Standardizing Benchmarking to Achieve Results

Benchmarking is one way to improve your supply chain's competitive advantage. And following these easy guidelines will help over any challenges benchmarking may present


Achieving an apples-to-apples comparison is possible if an organization normalizes measures. Data normalization, said Gardner, is really about putting data on a common basis (e.g., per unit), which mitigates issues of organizational scale and supports inferences about relative performance. Also, for benchmarking purposes, it is necessary to use standardize units among organizations. For example, if an organization is measuring cost per recruit, then a recruit must defined consistently among the organizations involved in the benchmarking. In addition, the number of recruits must clearly be linked to total recruiting expenditures to provide meaningful information about cost management.

To further illustrate the concept of normalization, assume an organization wants to benchmark its operating costs against a much larger and best-in-class organization like Wal-Mart.
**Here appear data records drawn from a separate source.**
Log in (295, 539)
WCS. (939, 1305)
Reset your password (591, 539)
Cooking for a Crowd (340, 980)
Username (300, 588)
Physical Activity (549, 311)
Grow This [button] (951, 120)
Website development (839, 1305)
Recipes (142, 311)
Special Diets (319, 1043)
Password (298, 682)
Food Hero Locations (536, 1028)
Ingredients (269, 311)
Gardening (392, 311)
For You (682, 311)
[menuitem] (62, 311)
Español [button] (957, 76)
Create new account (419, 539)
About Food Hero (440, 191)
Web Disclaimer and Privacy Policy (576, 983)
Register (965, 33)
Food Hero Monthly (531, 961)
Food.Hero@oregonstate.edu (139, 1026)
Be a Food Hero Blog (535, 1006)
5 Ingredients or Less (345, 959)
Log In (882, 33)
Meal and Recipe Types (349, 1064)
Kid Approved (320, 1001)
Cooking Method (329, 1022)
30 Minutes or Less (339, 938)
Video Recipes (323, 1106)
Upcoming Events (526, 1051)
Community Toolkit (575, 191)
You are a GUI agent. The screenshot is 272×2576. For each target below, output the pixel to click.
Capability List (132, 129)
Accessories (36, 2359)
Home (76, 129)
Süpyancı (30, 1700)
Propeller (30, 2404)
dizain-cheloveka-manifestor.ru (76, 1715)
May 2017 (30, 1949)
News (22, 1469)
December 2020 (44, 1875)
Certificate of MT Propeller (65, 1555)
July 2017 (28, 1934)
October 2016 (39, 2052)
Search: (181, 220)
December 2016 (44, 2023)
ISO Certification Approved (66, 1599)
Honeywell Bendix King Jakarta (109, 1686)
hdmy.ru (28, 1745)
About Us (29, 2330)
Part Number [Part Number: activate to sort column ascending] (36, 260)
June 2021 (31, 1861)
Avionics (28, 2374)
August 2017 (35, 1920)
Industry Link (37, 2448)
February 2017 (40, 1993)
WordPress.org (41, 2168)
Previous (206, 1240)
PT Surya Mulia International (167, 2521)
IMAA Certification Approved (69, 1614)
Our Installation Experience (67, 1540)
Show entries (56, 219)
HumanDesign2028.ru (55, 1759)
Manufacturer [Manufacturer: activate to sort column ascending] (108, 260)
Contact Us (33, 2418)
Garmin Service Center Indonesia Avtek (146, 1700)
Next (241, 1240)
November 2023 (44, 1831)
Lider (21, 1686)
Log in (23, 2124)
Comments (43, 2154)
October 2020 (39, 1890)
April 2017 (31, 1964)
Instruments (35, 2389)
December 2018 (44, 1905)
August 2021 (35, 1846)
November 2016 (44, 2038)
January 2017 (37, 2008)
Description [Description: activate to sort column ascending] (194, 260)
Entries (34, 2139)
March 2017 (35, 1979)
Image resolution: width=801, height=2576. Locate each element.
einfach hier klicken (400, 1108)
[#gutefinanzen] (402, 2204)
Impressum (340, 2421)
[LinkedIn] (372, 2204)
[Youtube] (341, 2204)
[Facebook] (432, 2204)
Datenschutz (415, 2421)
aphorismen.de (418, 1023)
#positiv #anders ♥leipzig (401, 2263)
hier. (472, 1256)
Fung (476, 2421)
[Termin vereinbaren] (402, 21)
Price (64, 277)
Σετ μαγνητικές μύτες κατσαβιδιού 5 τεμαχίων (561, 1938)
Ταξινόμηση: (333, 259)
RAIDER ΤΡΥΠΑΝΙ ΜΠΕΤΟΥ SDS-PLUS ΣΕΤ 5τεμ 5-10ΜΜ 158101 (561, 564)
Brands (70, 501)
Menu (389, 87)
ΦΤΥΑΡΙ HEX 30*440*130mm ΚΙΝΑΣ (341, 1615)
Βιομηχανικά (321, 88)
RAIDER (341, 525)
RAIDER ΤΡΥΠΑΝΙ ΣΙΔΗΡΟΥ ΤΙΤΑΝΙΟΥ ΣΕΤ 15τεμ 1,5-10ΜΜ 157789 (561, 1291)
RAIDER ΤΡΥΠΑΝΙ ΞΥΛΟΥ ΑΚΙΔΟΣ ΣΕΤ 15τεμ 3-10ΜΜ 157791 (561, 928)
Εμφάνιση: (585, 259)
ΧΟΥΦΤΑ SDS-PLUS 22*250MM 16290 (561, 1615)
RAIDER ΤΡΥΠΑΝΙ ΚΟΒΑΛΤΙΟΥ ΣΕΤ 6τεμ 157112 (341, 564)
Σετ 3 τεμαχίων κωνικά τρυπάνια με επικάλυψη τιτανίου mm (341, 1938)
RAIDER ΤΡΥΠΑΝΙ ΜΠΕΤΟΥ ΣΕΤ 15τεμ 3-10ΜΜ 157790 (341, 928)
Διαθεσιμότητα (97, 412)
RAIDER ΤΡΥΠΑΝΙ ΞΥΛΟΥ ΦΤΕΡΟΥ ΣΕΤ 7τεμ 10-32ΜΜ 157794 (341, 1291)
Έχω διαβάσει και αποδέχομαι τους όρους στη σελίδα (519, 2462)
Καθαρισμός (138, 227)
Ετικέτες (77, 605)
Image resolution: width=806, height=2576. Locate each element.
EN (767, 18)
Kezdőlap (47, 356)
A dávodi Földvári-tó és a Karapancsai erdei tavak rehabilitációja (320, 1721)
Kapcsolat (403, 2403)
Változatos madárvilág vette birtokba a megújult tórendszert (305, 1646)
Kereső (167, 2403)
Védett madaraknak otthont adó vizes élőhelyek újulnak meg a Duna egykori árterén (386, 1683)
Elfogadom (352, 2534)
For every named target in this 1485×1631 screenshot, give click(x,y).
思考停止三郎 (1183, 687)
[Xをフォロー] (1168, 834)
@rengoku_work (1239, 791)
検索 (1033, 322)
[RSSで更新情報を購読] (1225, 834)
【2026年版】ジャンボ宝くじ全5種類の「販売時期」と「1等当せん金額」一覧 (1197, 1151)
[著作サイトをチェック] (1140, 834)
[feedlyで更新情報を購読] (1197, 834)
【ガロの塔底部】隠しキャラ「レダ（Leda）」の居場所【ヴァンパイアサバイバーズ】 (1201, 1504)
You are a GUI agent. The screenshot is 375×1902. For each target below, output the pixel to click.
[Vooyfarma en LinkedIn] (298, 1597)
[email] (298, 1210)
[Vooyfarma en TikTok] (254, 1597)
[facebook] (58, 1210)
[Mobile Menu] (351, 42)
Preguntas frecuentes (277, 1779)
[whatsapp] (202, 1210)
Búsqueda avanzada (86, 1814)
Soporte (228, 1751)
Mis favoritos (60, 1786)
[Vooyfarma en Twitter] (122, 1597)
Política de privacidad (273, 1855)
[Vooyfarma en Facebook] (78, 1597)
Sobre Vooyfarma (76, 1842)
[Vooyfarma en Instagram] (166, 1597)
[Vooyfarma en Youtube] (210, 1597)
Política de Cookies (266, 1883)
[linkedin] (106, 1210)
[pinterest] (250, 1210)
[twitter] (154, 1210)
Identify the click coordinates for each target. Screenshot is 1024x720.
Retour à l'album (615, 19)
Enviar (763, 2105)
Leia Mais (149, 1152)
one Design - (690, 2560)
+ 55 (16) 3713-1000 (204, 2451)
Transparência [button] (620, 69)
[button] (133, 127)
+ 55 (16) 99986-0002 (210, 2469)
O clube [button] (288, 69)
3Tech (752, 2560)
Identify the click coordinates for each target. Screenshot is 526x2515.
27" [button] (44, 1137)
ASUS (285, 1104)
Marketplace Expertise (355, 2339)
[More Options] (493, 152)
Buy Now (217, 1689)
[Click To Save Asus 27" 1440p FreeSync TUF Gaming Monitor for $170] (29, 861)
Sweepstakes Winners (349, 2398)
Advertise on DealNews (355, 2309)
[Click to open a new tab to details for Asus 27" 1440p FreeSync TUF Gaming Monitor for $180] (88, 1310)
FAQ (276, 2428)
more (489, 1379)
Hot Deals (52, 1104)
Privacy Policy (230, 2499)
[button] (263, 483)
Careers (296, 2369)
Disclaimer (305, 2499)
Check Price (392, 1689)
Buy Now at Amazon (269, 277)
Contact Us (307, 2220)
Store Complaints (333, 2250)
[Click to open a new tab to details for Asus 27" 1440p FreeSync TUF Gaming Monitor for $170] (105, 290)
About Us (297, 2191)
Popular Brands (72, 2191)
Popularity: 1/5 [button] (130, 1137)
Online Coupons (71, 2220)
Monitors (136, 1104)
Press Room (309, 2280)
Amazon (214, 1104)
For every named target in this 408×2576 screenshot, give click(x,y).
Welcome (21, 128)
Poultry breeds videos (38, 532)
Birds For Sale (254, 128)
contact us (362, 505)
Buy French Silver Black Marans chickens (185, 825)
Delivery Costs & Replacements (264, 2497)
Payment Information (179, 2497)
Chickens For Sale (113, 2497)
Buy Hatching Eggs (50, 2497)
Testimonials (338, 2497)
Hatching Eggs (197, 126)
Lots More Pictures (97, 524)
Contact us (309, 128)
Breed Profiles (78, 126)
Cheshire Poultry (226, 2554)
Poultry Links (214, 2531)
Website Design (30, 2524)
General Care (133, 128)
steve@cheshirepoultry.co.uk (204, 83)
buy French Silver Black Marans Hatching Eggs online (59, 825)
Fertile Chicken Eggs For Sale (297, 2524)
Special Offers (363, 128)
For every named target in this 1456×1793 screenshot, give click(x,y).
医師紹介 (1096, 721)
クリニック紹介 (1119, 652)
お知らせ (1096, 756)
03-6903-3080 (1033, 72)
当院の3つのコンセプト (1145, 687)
Because of its size and the nature of its business, Wal-Mart probably has operating costs higher than any organization in the United States.

"To obtain a meaningful comparison," said Gardner, "you would have to develop a cost character analysis on a unit basis, such as employee costs per desktop produced." This kind of reporting, said Gardner, helps organizations engage in meaningful benchmarking with industry leaders to see how they compare.

Making Sense of Data

A second benchmarking challenge is related to what Taylor called the magic number theory. Organizations often put too much faith in reaching a metric goal and fail to identify the root cause of performance gaps.

"A lot of times," said Taylor, "companies focus on an improvement number that is either irrelevant or unrealistic."

Moreover, even if a benchmark target is realized, it does not always translate into success. "I've worked with a number of companies that reached a metric goal and still wondered why they are not doing better than their competitors," said Taylor.

To illustrate this point, suppose Company X is interested in benchmarking its average cost per customer. After conducting some basic research, it is determined that the average cost per customer across the industry is $350. Company X's cost per customer is around $500. This would indicate a performance gap of $150. In many cases, Company X would strive to reduce its cost to the industry average.

There can be two problems with this approach. First, as previously mentioned, organizations vary by size and geography, and industry standards do not account for these variations. In addition, the industry standard may not reflect true best-in-class performance. "Without additional benchmarking outside the industry, an organization has no way of knowing if best-practice peer organizations are actually top performers for a given business process," said Gardner.

According to Taylor, "Even if it is widely accepted that an industry standard is the 'gold standard,' it may not make sense for your company." Internal or external factors that are unique to a business or a regulatory environment, for instance, may make it impossible for an organization to achieve an industry benchmark.

It is important to get it right, however, because benchmarking the wrong thing can lead to a false sense of security, said Taylor. "If you base your goals on an industry average and on the whole the industry is not doing well, then your company is basically heading in the same direction."

Secondly, it may not always make business sense for an organization to drastically reduce costs. "In this scenario," said Gardner, "the organization assumes that simply reducing costs per customer will have an impact on overall business performance. Yet an organization needs to spend time understanding why there is a performance gap." A host of issues that relate to technology and training, for example, may be impacting cost per customer. This cost may result in higher customer satisfaction, which could lead to greater profitability in the long-run. Failure to uncover the root cause could have far-reaching implications to other areas of the business, which could be more costly in the long term.

Taylor said that business improvement efforts, when done correctly, can have a powerful impact. A large Australian-based juice manufacturer, for example, was able to realize roughly $5 million in savings. By aligning business and IT strategies, including expanding and refining what it was measuring, the company was able to focus on the big cost drivers in its business for dramatic and sustained business improvement, said Taylor.

Benchmark What You Can Control

"It is important to measure what you can control," said Taylor. "For example, [although] costs can be an important factor in any organization, you need to make sure that you are in fact measuring things that are within your ability to change."